## DATA SHOWN
+ + + + + + +

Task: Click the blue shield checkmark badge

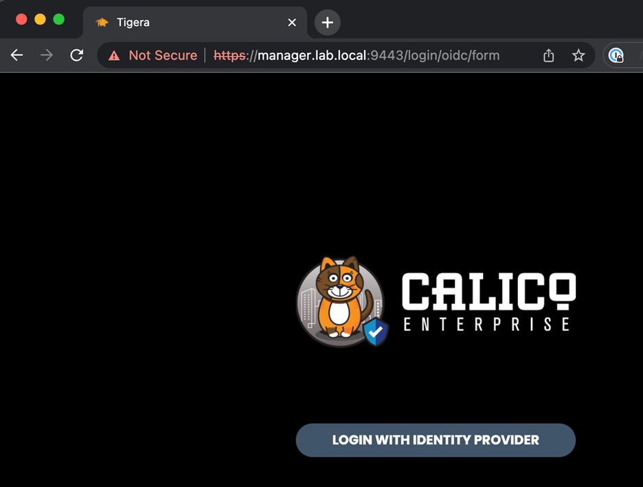Action: tap(376, 332)
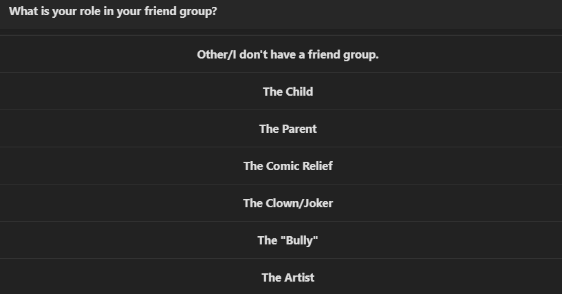Answer the poll with the Parent role

pyautogui.click(x=288, y=129)
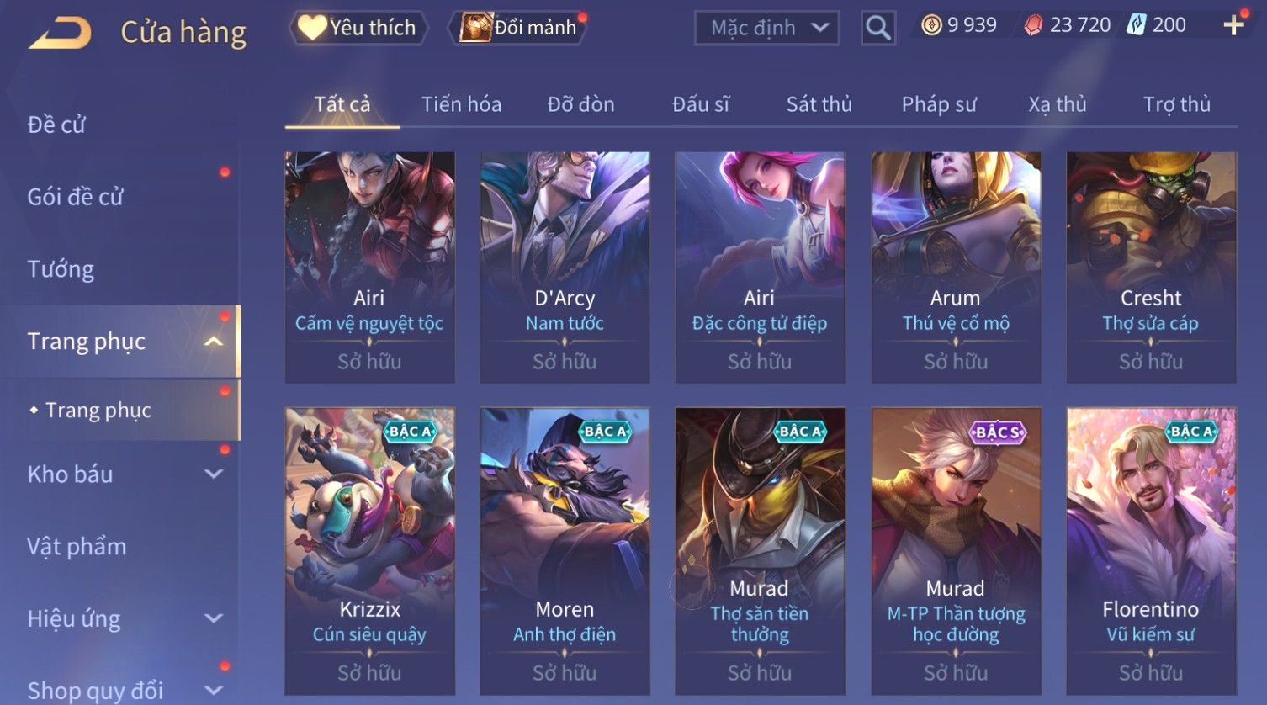Tap the blue voucher currency icon

tap(1136, 25)
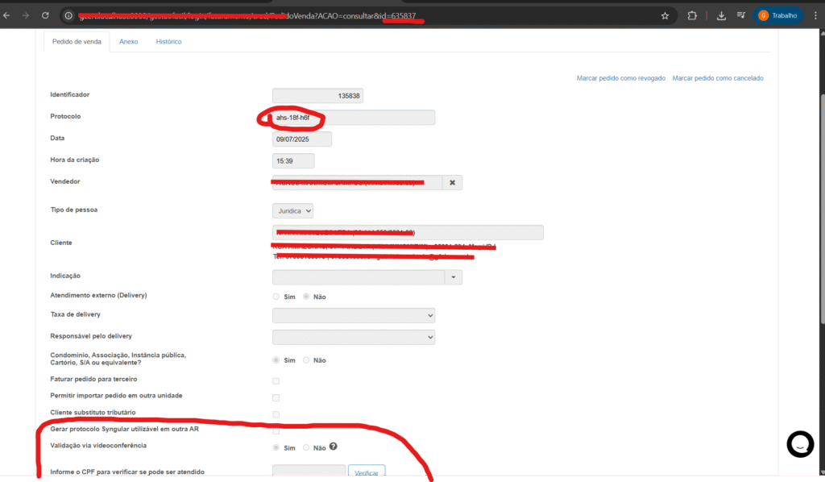Open the Chrome three-dot menu
The height and width of the screenshot is (482, 825).
815,15
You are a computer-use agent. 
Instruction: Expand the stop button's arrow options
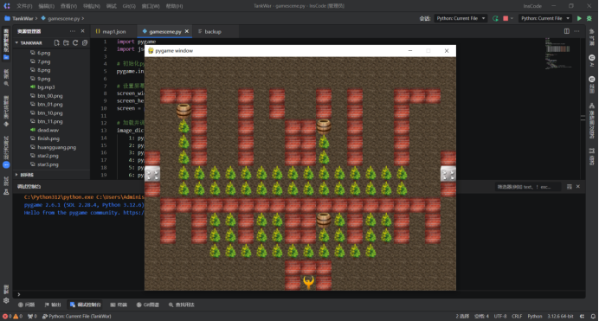point(512,18)
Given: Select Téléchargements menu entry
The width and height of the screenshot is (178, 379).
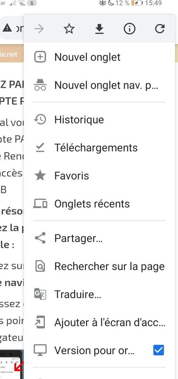Looking at the screenshot, I should 99,148.
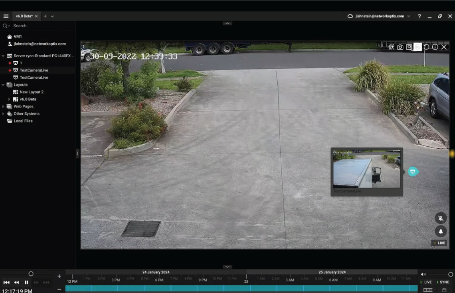
Task: Toggle LIVE mode in the playback panel
Action: pyautogui.click(x=427, y=282)

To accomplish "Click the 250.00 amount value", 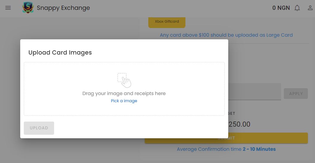I will [239, 124].
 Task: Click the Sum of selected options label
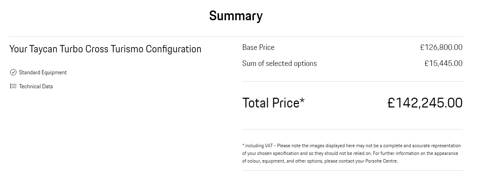[x=279, y=64]

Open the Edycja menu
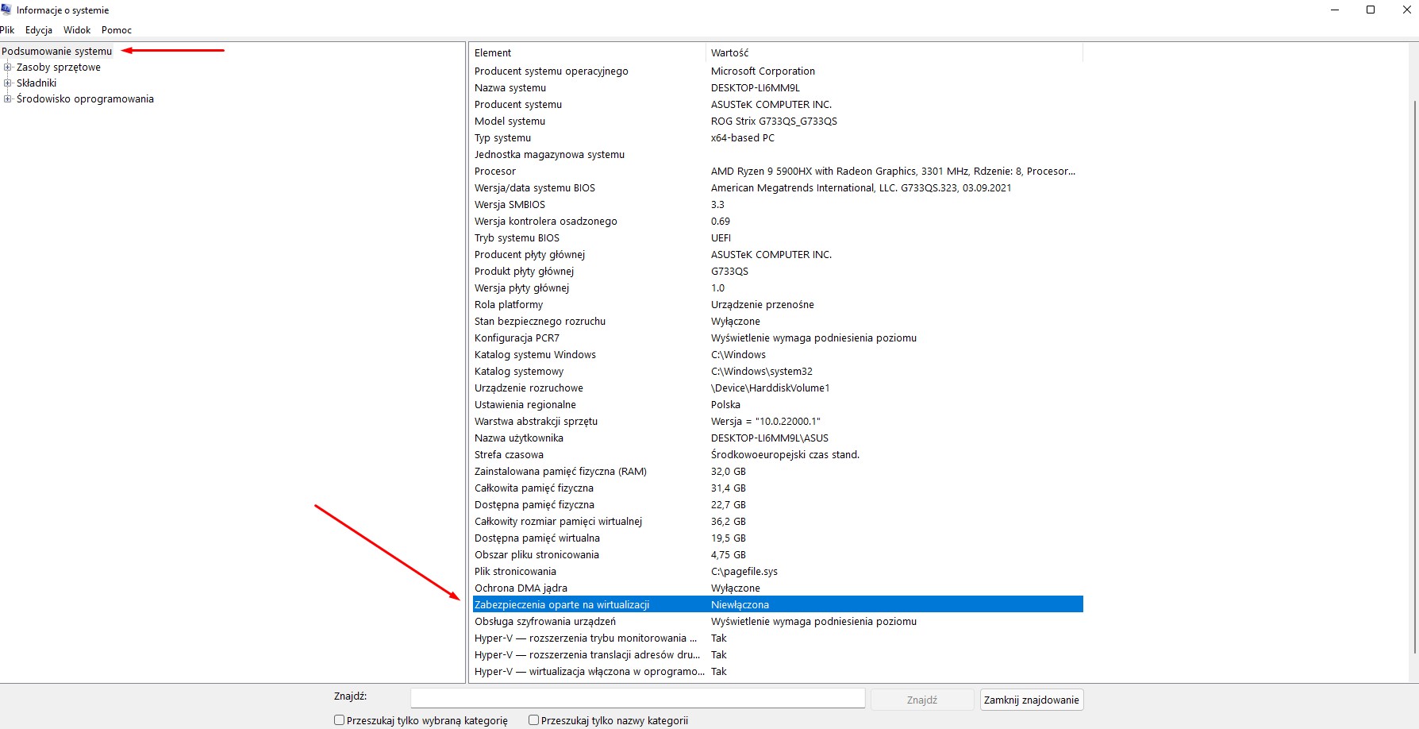pyautogui.click(x=39, y=30)
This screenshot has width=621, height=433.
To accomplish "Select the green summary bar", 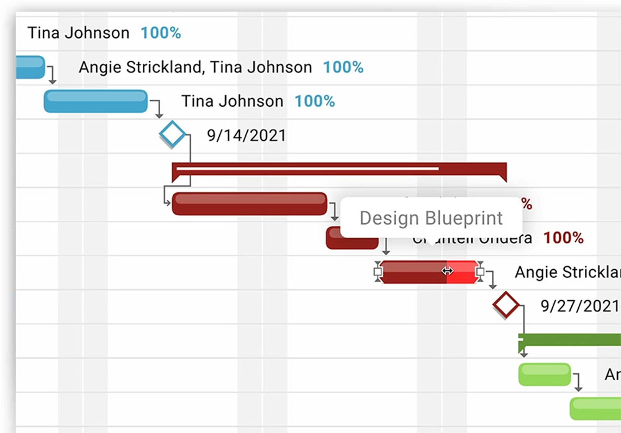I will tap(569, 342).
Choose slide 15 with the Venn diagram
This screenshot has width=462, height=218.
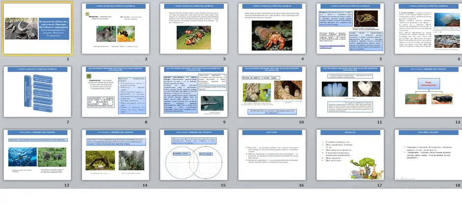click(194, 155)
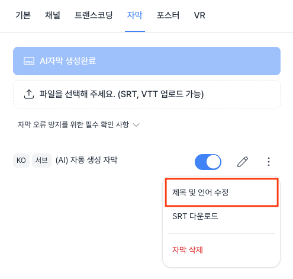The height and width of the screenshot is (279, 293).
Task: Go to the 트랜스코딩 tab
Action: point(94,15)
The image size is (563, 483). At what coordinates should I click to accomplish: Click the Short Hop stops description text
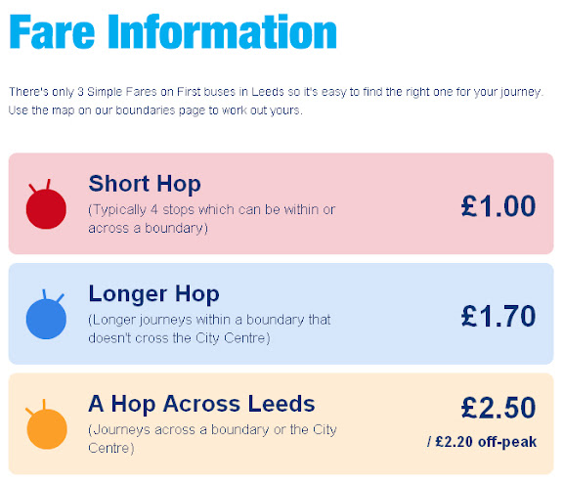(211, 219)
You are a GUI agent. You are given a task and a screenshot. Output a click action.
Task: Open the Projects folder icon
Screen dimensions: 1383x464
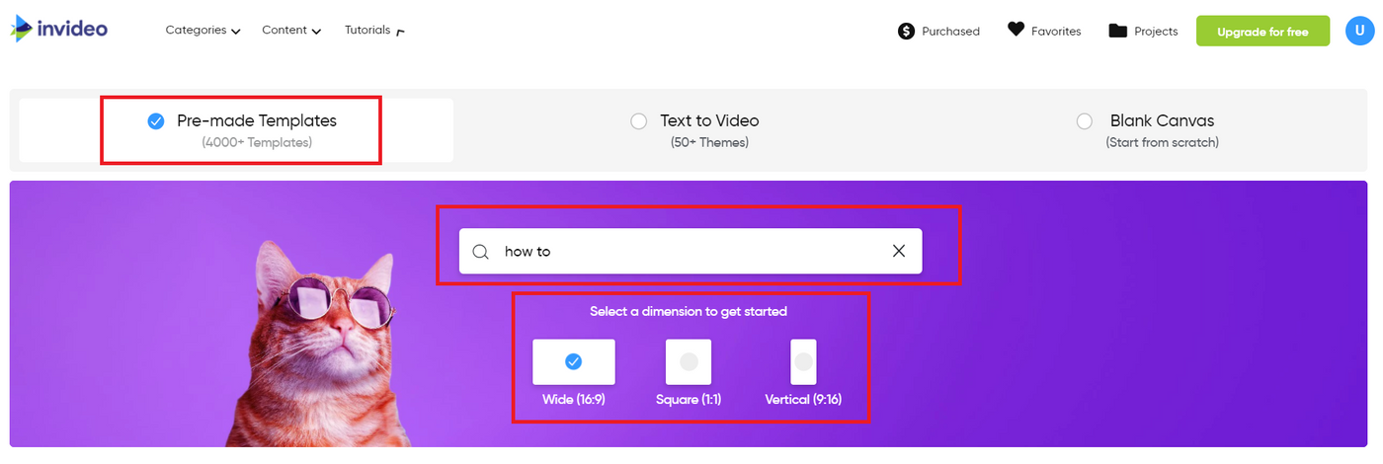1118,31
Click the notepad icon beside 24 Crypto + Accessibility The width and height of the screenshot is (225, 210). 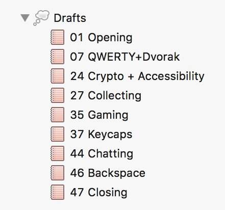(58, 76)
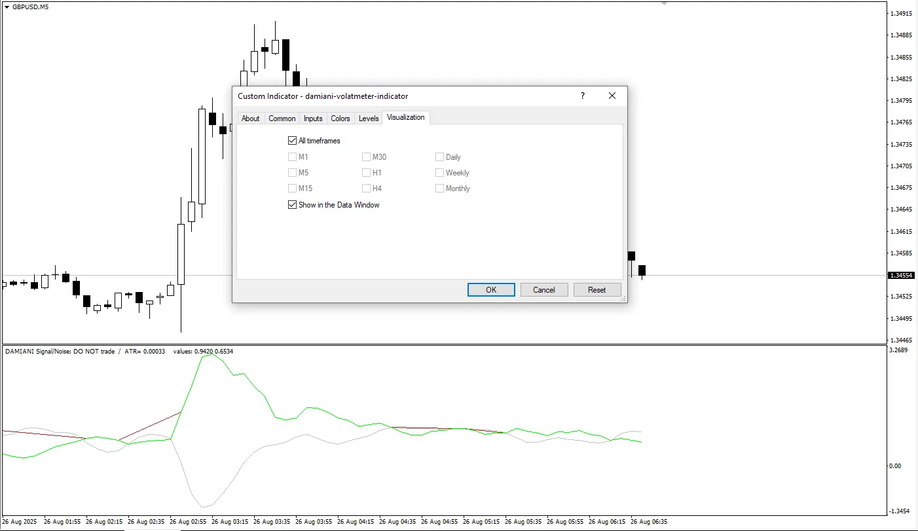Click the Cancel button

[543, 290]
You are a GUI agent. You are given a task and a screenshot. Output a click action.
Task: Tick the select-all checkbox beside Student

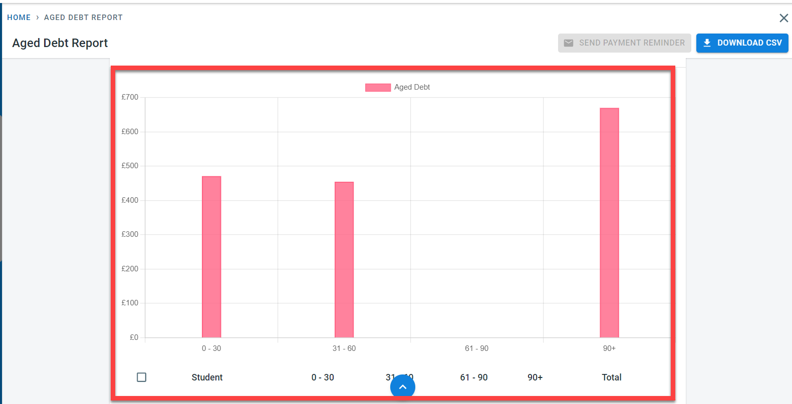[x=142, y=377]
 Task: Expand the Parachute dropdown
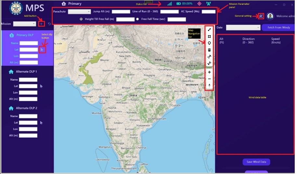click(x=79, y=12)
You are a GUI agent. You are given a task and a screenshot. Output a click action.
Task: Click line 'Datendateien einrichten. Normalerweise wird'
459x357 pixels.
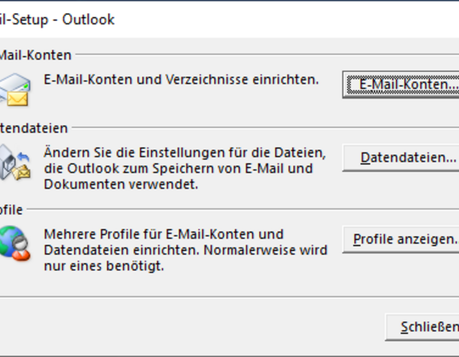[185, 250]
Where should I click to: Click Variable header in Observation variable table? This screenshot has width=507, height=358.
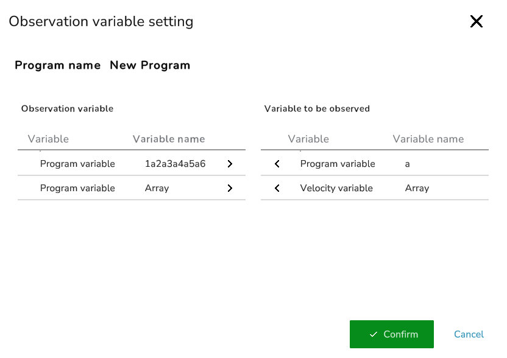pos(48,139)
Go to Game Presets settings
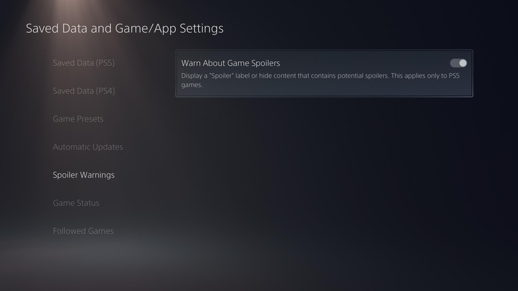The height and width of the screenshot is (291, 518). pos(78,119)

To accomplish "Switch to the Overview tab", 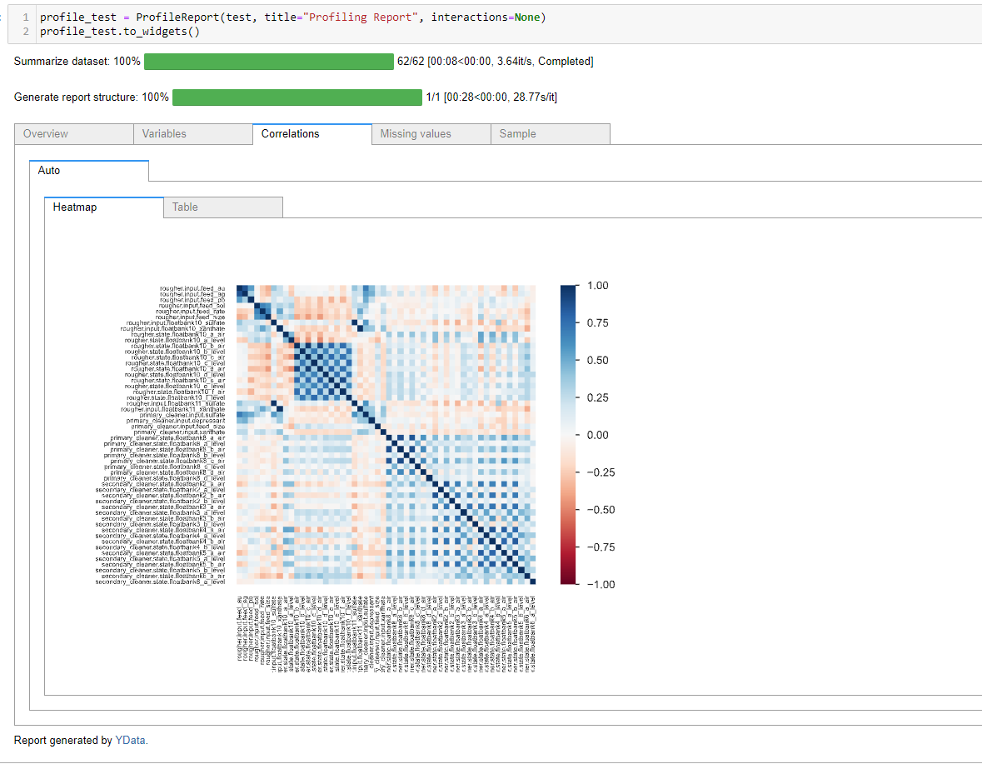I will click(x=45, y=133).
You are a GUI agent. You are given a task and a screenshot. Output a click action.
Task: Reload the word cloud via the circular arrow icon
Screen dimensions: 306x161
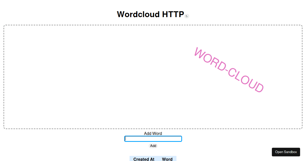(187, 16)
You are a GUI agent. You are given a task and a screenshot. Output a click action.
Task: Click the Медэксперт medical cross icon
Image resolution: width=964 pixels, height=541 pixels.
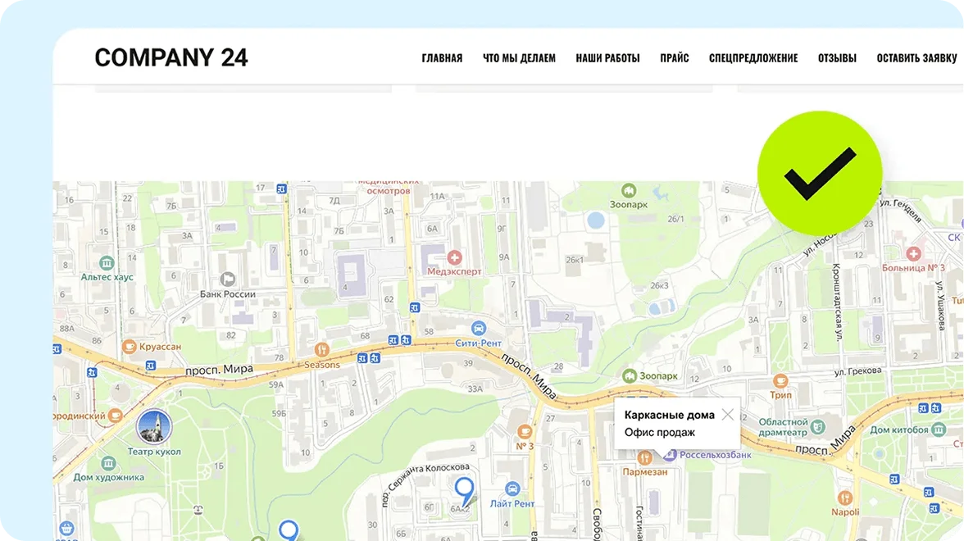pyautogui.click(x=454, y=258)
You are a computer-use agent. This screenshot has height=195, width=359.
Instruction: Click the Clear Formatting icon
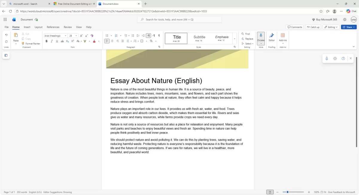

+ + + + + + +

## ACTIVITY
Starting from the line that has "Screen dimensions: 306x161" and ending at the last line of the material above, every line should be output exactly; pictures are dropped and nothing else appears.

## RESPONSE FOR THIS EXERCISE
Screen dimensions: 306x161
(187, 16)
You are a GUI agent. You are given a task and a screenshot. Output a click action.
Task: Click the Медэксперт medical cross icon
Image resolution: width=964 pixels, height=541 pixels.
pyautogui.click(x=454, y=258)
You are a computer-use agent. This screenshot has height=195, width=359.
Instruction: Click the Clear Formatting icon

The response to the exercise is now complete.